ArnR, a novel transcriptional regulator, represses expression of the narKGHJI operonin Corynebacterium glutamicum

Research Institute of Innovative Technology for the Earth (RITE), 9-2 Kizugawadai, Kizugawa, Kyoto, 619-0292, Japan

^* To whom correspondence should be addressed. Email: mmg-lab{at}rite.or.jp.

	Abstract

The narKGHJI operon that comprises putative nitrate/nitrite transporter (narK) and nitrate reductase genes (narGHJI) is required for the anaerobic growth of Corynebacterium glutamicum with nitrate as a terminal electron acceptor. In this study, we identified a gene, arnR, which encodes a transcriptional regulator that represses the expression of the narKGHJI operon in C. glutamicum cells under aerobic conditions. Disruption of arnR induced nitrate reductase activities of C. glutamicum cells and increased narKGHJI mRNA levels under aerobic growth conditions. DNA microarray analyses revealed that besides the narKGHJI operon, the hmp gene, which encodes flavohemoglobin, is negatively regulated by ArnR under aerobic conditions. Promoter-reporter assay indicated that arnR gene expression was positively autoregulated by its gene product ArnR under both aerobic and anaerobic conditions. Electrophoretic-mobility shift assay experiments showed that purified hexahistidyl-tagged ArnR protein specifically binds to promoter regions of the narKGHJI operon, hmp and arnR genes.
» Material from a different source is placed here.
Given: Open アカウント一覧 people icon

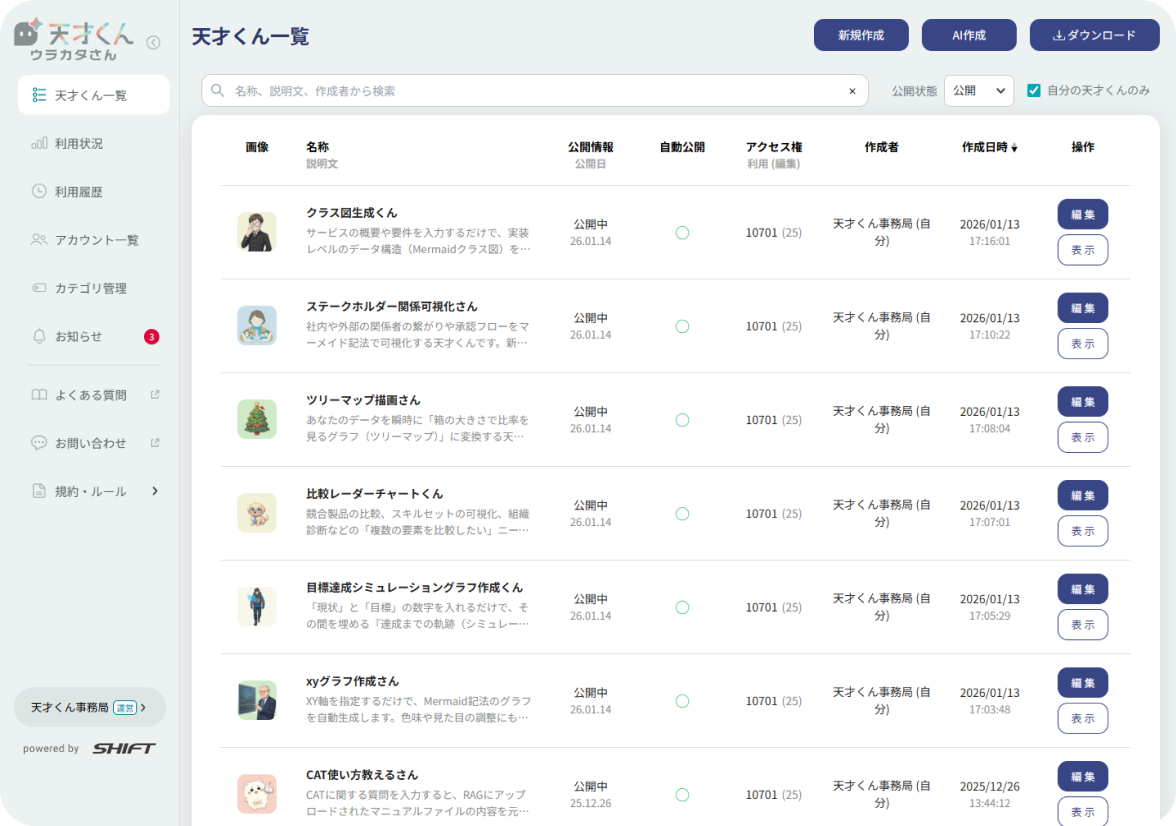Looking at the screenshot, I should (39, 239).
A consensus sequence, TA(A/T)TTAA(A/T)TA, found in the promoter regions of these genes was demonstrated to be involved in the binding of ArnR. Effects on LacZ activity by deletion of the ArnR binding sites within the promoter regions fused to the reporter gene were consistent with the view that expression of the narKGHJI operon is repressed under aerobic conditions by the ArnR protein, whereas expression of the arnR gene is autoinduced by ArnR.